Task to carry out: Output only the lines that run from the one with "iOS (51, 409)" to the final line of the material, exactly as they are written.

Data:
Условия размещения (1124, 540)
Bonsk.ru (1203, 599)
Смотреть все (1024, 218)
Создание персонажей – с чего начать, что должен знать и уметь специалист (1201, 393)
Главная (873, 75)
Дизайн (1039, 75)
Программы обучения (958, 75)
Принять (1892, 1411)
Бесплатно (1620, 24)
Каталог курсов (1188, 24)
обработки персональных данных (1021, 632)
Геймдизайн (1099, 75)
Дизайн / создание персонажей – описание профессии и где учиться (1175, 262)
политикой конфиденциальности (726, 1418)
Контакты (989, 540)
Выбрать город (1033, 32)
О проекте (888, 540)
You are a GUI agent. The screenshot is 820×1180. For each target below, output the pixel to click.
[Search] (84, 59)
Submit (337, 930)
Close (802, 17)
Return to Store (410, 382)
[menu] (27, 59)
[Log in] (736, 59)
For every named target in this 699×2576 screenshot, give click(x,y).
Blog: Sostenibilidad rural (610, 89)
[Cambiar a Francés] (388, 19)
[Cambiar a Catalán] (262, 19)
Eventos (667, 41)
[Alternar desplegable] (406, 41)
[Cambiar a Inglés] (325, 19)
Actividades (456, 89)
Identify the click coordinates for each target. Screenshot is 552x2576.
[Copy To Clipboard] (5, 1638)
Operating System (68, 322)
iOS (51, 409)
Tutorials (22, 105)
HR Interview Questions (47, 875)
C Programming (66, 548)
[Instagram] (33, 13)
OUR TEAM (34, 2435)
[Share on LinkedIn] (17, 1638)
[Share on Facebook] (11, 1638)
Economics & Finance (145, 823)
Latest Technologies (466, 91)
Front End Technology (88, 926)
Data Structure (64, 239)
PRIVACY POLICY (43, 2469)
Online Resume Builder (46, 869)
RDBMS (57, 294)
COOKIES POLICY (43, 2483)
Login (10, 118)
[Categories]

Result of this task:
iOS (51, 409)
Tutorials (22, 105)
HR Interview Questions (47, 875)
C Programming (66, 548)
[Instagram] (33, 13)
OUR TEAM (34, 2435)
[Share on LinkedIn] (17, 1638)
[Share on Facebook] (11, 1638)
Economics & Finance (145, 823)
Latest Technologies (466, 91)
Front End Technology (88, 926)
Data Structure (64, 239)
PRIVACY POLICY (43, 2469)
Online Resume Builder (46, 869)
RDBMS (57, 294)
COOKIES POLICY (43, 2483)
Login (10, 118)
[Categories]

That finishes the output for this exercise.